Arthur J. Villasanta – Fourth Estate Contributor
Washington, DC, United States (4E) – The FBI has taken the rare step of alerting the U.S. public about the persistent threat posed by Chinese spies — and ordinary Chinese citizens — operating inside the country.
It also issued another alarming and unusual warning, saying Chinese society itself is a threat to the U.S. because prdinary Chinese citizens are more than willing to spy for their country. This, because Chinese society isn’t like America’s. In China, everything is controlled by the ruling Communist Party of China (CPC), including the military and intelligence services. This means that Chinese citizens can easily be coerced into spying for China’s intelligence agencies.
China has also gone to extreme lengths to control its citizens living abroad. Chinese citizens in the U.S. and Canada have reported threats being made to their families on the mainland when they speak up against the CPC. The flood of Chinese tourists and students entering the U.S. also increases the number of Chinese spies operating inside the country.

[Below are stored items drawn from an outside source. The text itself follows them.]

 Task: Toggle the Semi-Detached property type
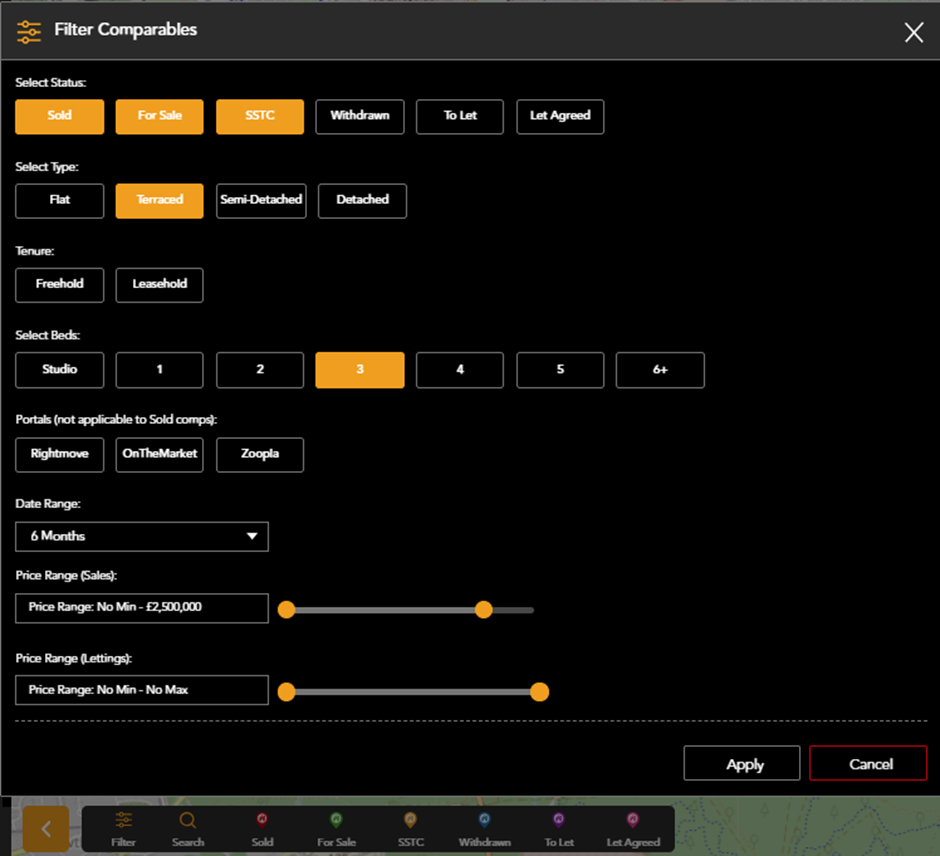[x=261, y=200]
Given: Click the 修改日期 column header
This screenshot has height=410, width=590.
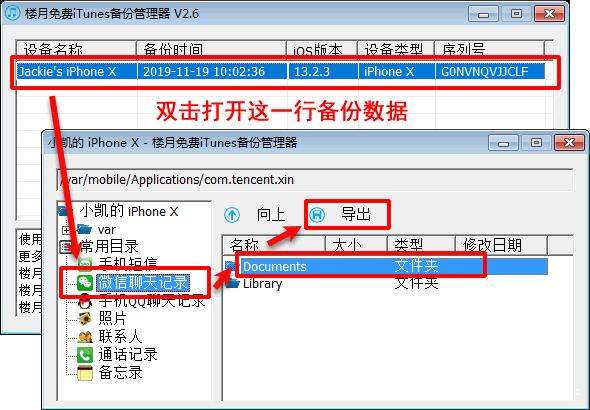Looking at the screenshot, I should click(x=501, y=245).
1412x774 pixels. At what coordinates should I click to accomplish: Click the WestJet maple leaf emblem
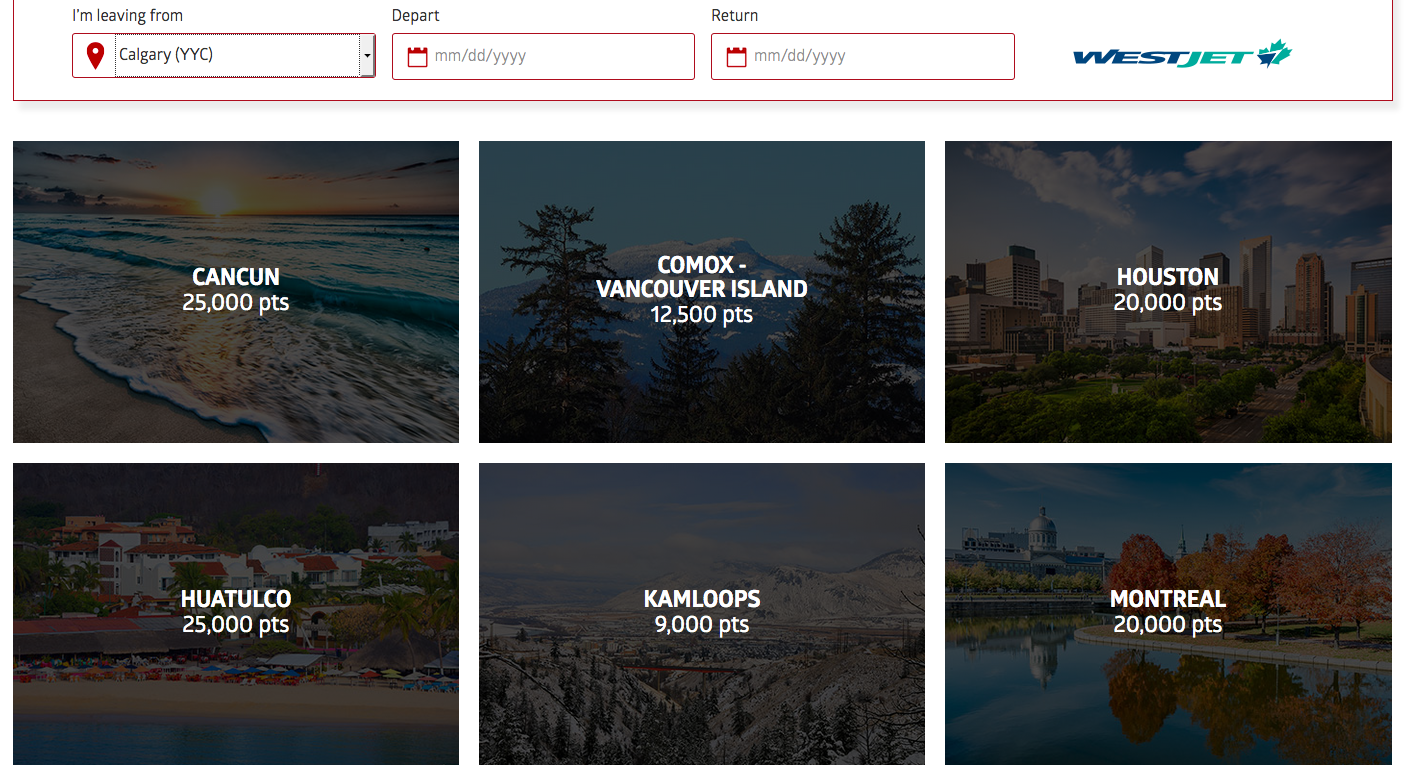(x=1274, y=53)
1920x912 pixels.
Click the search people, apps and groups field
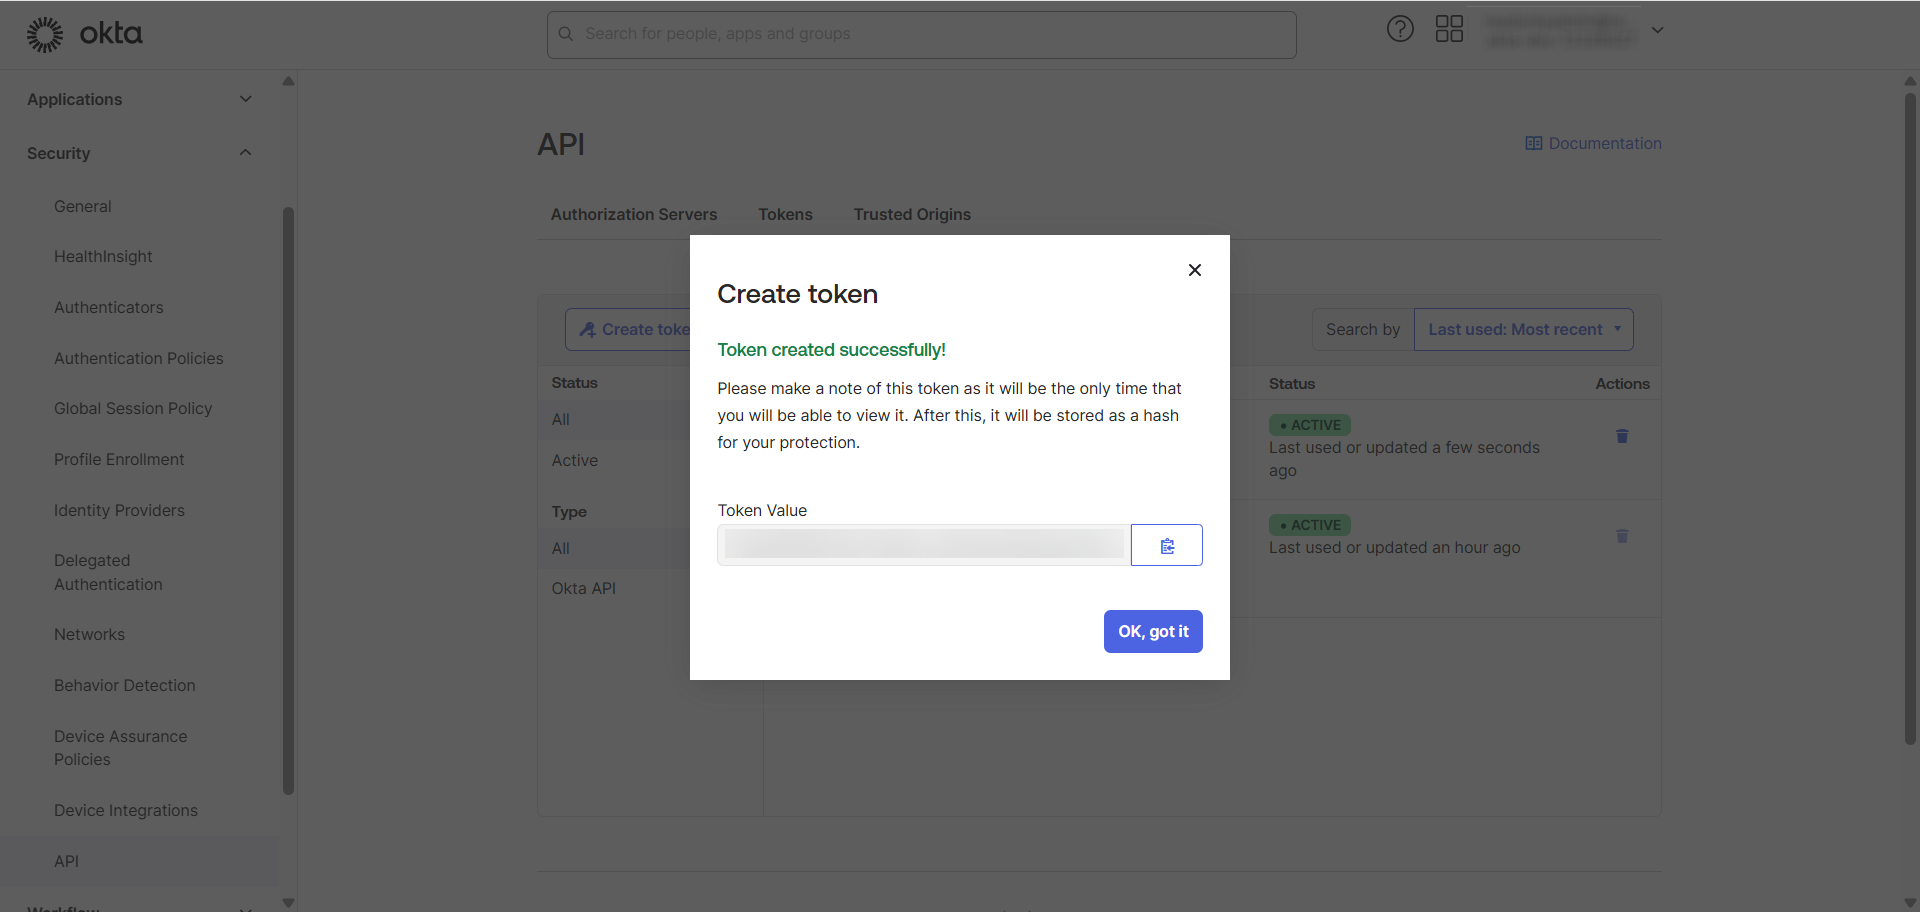[921, 34]
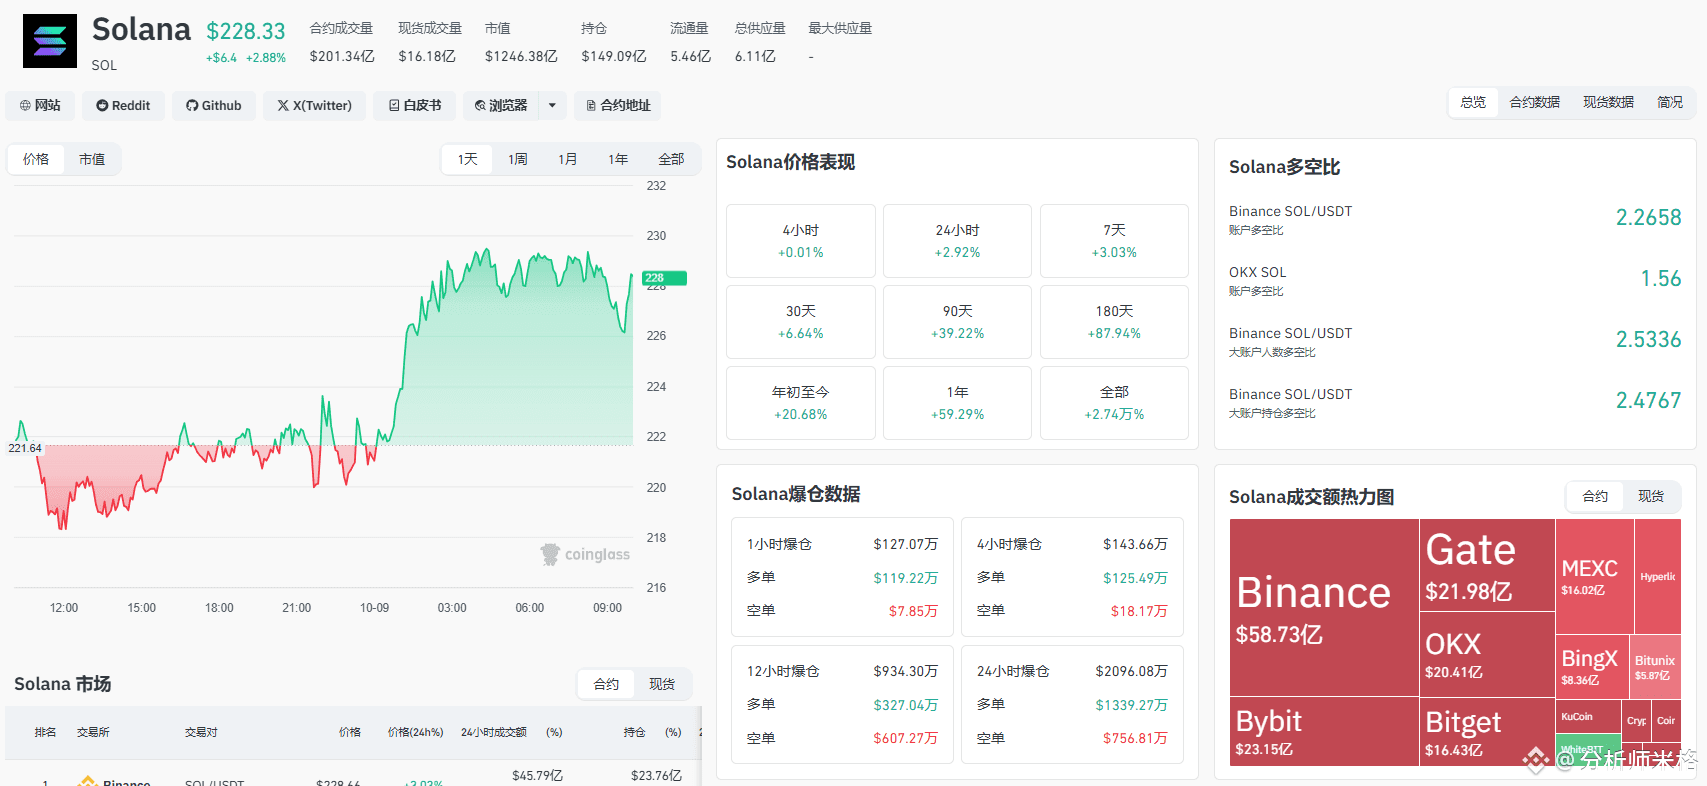
Task: Expand the 浏览器 dropdown arrow
Action: (552, 105)
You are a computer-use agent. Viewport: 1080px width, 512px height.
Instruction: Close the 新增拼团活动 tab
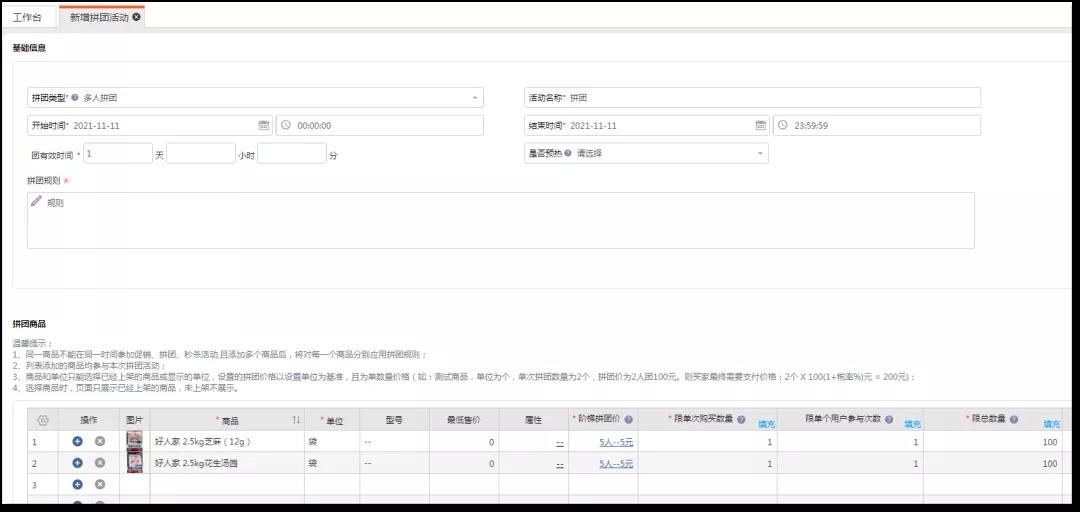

FBI Director Christopher Wray earlier this year told the Senate Intelligence Committee hearing that China is having success in getting unwitting American academics to do their spying for them. He pointed out that naive American academics have allowed “non-traditional collectors” of intelligence to infiltrate the country’s revered “very open research and development environment” in universities.
China has been “aggressive” about intelligence gathering from government and business officials “for years and years and years, and they are really good at it,” said Bonnie Glaser, director of the China Power Project. This organization is part of the Center for Strategic and International Studies (CSIS), a bipartisan, non-profit policy research organization dedicated to providing strategic insights and policy solutions to help decision makers chart a course toward a better world.
The U.S. has accused China of coercing foreign firms into technology transfer. The private sector has horror stories to tell about Chinese spying and theft of secrets.